--- EXTRACTED DATA ---

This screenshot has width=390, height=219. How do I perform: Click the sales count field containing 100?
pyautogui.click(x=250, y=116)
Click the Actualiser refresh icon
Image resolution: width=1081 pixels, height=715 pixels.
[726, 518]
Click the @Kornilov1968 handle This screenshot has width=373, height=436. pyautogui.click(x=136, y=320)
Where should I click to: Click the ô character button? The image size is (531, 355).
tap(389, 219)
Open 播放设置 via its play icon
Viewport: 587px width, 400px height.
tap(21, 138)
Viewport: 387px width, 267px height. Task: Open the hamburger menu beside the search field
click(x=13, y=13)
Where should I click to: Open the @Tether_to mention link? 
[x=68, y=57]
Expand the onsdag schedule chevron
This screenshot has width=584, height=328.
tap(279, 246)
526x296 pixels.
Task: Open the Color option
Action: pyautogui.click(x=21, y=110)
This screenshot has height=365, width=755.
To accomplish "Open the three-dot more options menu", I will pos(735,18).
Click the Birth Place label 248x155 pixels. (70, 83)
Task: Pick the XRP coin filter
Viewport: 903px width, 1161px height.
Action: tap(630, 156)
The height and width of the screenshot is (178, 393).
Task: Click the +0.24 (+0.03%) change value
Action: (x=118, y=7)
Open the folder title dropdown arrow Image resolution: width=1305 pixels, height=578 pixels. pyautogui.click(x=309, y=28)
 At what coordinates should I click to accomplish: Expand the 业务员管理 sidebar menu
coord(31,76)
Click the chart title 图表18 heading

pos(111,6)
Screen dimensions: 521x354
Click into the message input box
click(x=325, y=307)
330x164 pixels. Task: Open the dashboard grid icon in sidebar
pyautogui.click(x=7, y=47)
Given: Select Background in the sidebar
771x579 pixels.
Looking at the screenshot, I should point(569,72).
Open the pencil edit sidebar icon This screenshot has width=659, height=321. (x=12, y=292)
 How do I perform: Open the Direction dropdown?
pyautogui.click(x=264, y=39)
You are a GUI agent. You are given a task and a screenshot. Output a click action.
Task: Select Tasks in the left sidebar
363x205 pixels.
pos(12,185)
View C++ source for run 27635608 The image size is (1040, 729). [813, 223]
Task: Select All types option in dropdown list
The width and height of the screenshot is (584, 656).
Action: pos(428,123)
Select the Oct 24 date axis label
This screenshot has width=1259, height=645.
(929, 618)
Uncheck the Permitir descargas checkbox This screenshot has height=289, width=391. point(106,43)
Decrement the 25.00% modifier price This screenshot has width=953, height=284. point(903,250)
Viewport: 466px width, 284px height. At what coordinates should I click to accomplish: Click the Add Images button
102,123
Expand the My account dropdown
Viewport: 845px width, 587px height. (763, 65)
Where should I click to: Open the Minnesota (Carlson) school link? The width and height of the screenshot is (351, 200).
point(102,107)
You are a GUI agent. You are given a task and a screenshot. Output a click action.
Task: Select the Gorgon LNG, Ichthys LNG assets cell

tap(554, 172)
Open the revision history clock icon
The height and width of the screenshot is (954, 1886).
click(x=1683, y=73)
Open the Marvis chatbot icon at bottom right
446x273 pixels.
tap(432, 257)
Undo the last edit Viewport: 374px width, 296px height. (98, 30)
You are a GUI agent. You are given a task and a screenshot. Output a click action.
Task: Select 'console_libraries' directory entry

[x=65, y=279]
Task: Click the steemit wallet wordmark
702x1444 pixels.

---

WHAT TO WORK ON: Lines with "edit" in the listing above: count them and give the total, nothing else.

RESPONSE AREA: 2